Here are some interesting things we see along the road: a sign painted on the wall outside a girls school prohibiting the sale of cigarettes in the immediate area (excellent!), a group of women squatting by the roadside selling fish by the edge of a river near the Tungabhadra Fish Farm, a large wind turbine blade on a flatbed truck (we have seen a number of wind farms on hillsides), and a herd of water buffalo that surround our car as we pass through a small town and push in our side view mirror. We see tractors decorated in front like beauty queens, garlanded with bright colored flowers and ribbons, in the same way that trucks are decorated or the bullocks pulling carts are adorned. And cars as well. Our driver bought a string of small limes which he placed across the front grill of his car after he visited the Meenakshi Temple in Madurai. For good luck, he says.
We enter a beautiful divided tollway, a National Highway, with two lanes on each side, with bougainvillea plantings in the median. But wait! Beth gasps and notices there is a motorcycle and then a car coming towards us going the other way in our lane. Our driver says passenger vehicles sometime do this to avoid making a loop to find a crossing point. Okay, but then there is a small truck facing us stopped dead ahead in our lane, so our driver moves around him and just laughs and says, this is an example of “Incredible India”. Progress is indeed being made but with India’s own indelible imprint. Photo of an unstrapped boulder on a very bumpy road on a truck right in front of our car.

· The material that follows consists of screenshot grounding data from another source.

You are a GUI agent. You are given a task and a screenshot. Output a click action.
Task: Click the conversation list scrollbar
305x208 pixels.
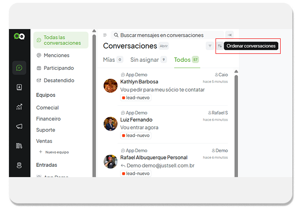tap(236, 122)
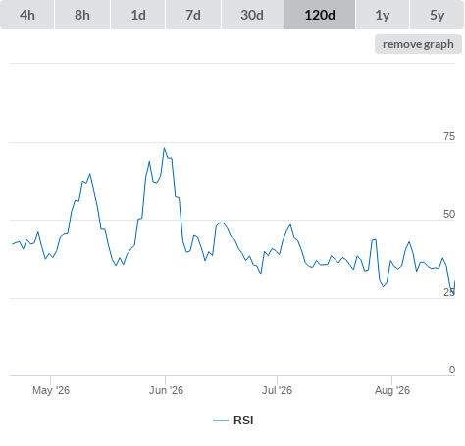The height and width of the screenshot is (446, 465).
Task: Click the RSI line's latest August point
Action: coord(454,281)
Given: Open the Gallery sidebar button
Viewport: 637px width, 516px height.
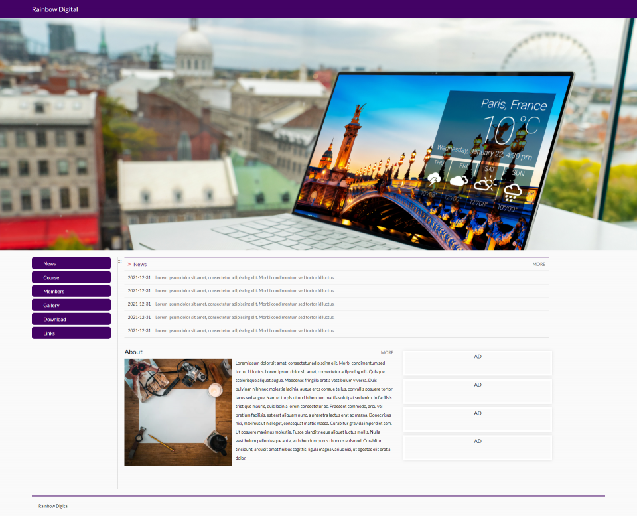Looking at the screenshot, I should tap(71, 305).
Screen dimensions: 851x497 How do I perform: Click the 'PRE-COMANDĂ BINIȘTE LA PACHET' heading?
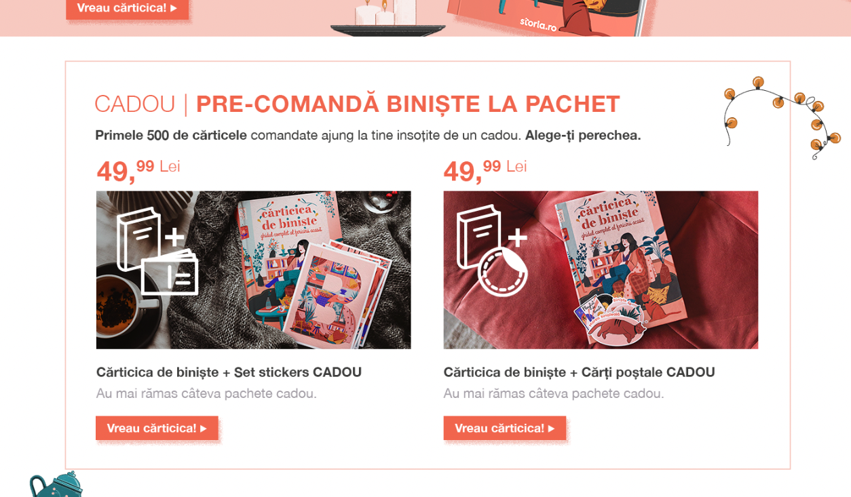[408, 104]
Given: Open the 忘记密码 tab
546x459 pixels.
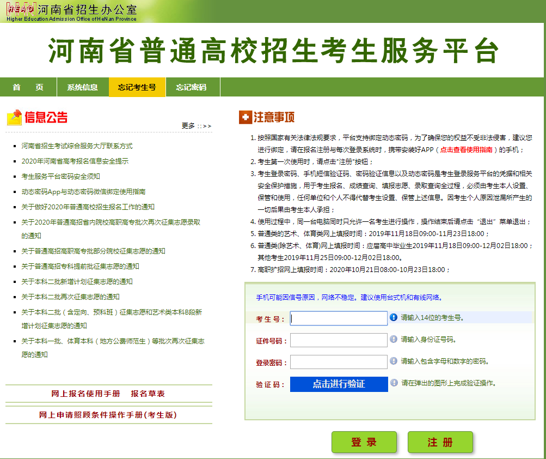Looking at the screenshot, I should pyautogui.click(x=192, y=87).
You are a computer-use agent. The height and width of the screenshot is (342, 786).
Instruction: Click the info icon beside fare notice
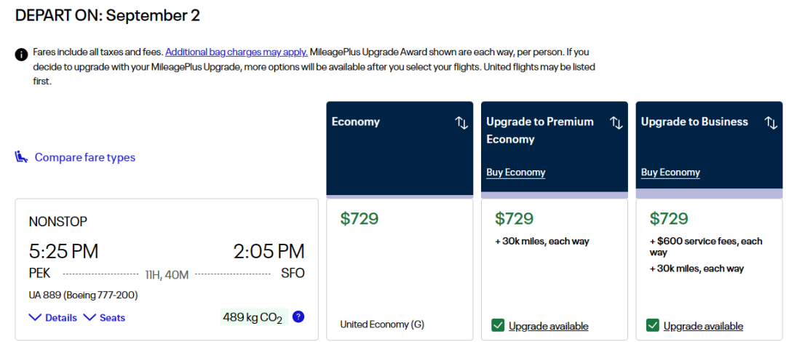[21, 54]
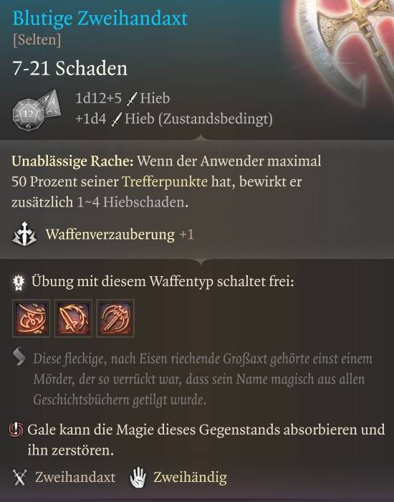Click the Zweihandaxt weapon type label
The image size is (394, 502).
point(75,478)
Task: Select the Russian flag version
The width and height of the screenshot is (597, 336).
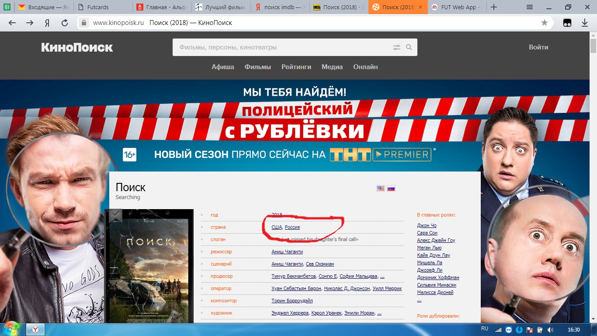Action: coord(391,188)

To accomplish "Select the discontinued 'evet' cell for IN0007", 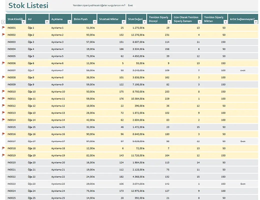I will pyautogui.click(x=243, y=71).
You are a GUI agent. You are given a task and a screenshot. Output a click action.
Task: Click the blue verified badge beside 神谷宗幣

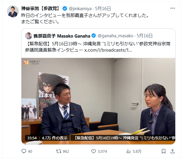(x=65, y=9)
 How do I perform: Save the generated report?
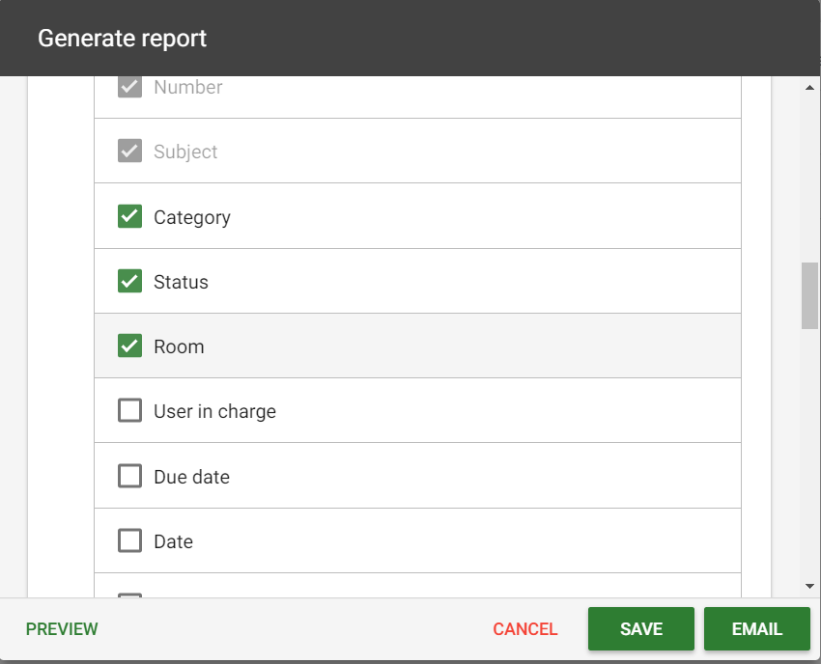pos(641,629)
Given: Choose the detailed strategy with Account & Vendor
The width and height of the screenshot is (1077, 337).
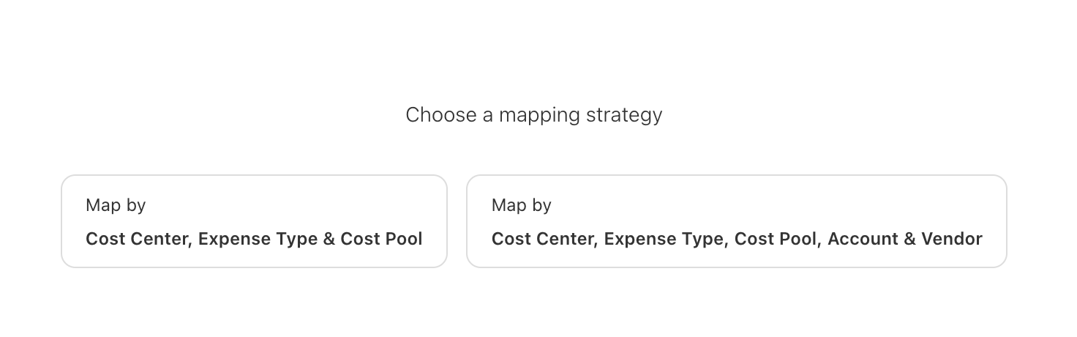Looking at the screenshot, I should click(x=736, y=221).
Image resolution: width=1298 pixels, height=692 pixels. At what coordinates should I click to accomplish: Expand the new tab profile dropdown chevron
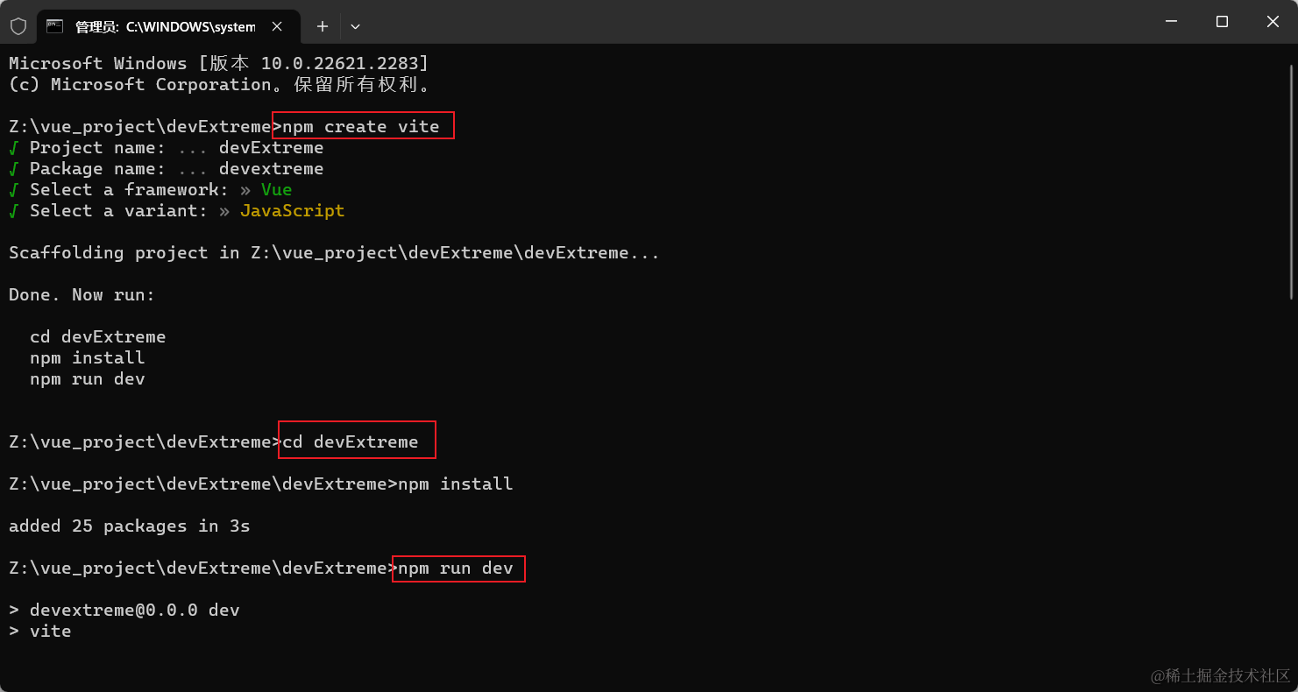[355, 26]
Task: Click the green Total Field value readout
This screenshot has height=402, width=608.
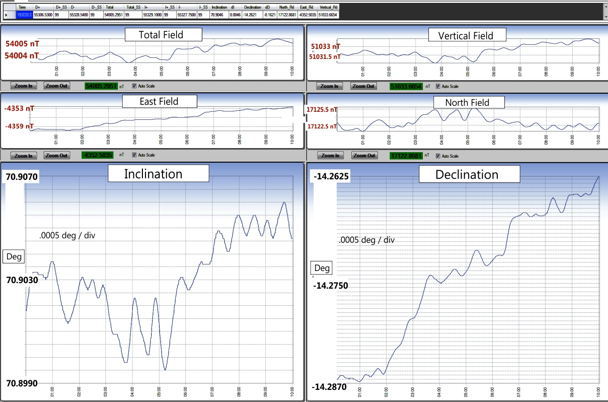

Sitting on the porch of our hotel room this evening, there is a magnificent pink and purple sky behind a row of trees, a field of vegetables and then a line of coconut and banana trees. The sounds at sunset are memorable and soothing: the whoo whoo whoo of monkeys calling to each other in the trees near us and the mooing of cows a little further away and beyond that the light honk of the motor rickshaws, the deeper sound of truck gears, and the faint sound of music, Indian movie music, from someone’s speakers as well as temple sounds in the far distance. After putting up a clothes line for some laundry outside, I realized it is too tempting for the monkeys and bring it all indoors.
The Badami caves this afternoon were a carnival of people and children. It appears to be a favorite location for a field trip for school children and Beth and I were surrounded by children who acted like they had never seen anyone like us before. And blond Beth was a tempting target who agreed to some handshakes and soon found that this act was interpreted to mean permission to begin touching other parts of her body. And although it would be easy to escalate this to describe a microcosm of older men’s attitudes of privilege over women in India, I have to say that we experienced a similar phenomenon in other temples with young girls as well. Beth and I discussed this reaction of children here and think, perhaps falsely, that American children would not interact in a similar way if someone totally unique walked into their sphere. Perhaps because our culture instills in us from birth a sense of personal space whereas here in a crowded populous culture with little privacy, there is no sense of distance between people. So it is acceptable to invade a stranger’s world by touching or pulling on clothes or sticking out your hand in front of someone’s face.
The four caves themselves are from different periods and have detailed carvings on the outside with less decorative pillars deeper inside the cavern structure. They overlook a lake and must have been hidden enough to avoid desecration over the years from pillaging invaders.
The temples of Aihole were magnificent examples of very early temple architecture: 4th and 5th century structures, displaying the experiments and advances in temple design with the first attempts at an apsidal structure and later a tiered roof. The Pattadakal site contains 10 temples from the 7th and 8th centuries reflecting early evidence of the ornate carvings of the Hindu pantheon which we associate with great Indian art. Included are carvings telling the story of the Mahabharata, depictions of everyday life including the hair and clothing styles of those time, and more secular carvings of men and women together in intimate positions. All interesting.
We see a lot of tourists and ask our guide about the nationality of most of his clients. He says that for this part of India it is 90% French, then Italians, Russians and last of all British and Americans. We have only run into one other American tourist to date.
Beth and I have a world class dinner at the all-vegetarian hotel we are staying in. Our driver tells us that Badami is a dirty town he does not like. I like it all.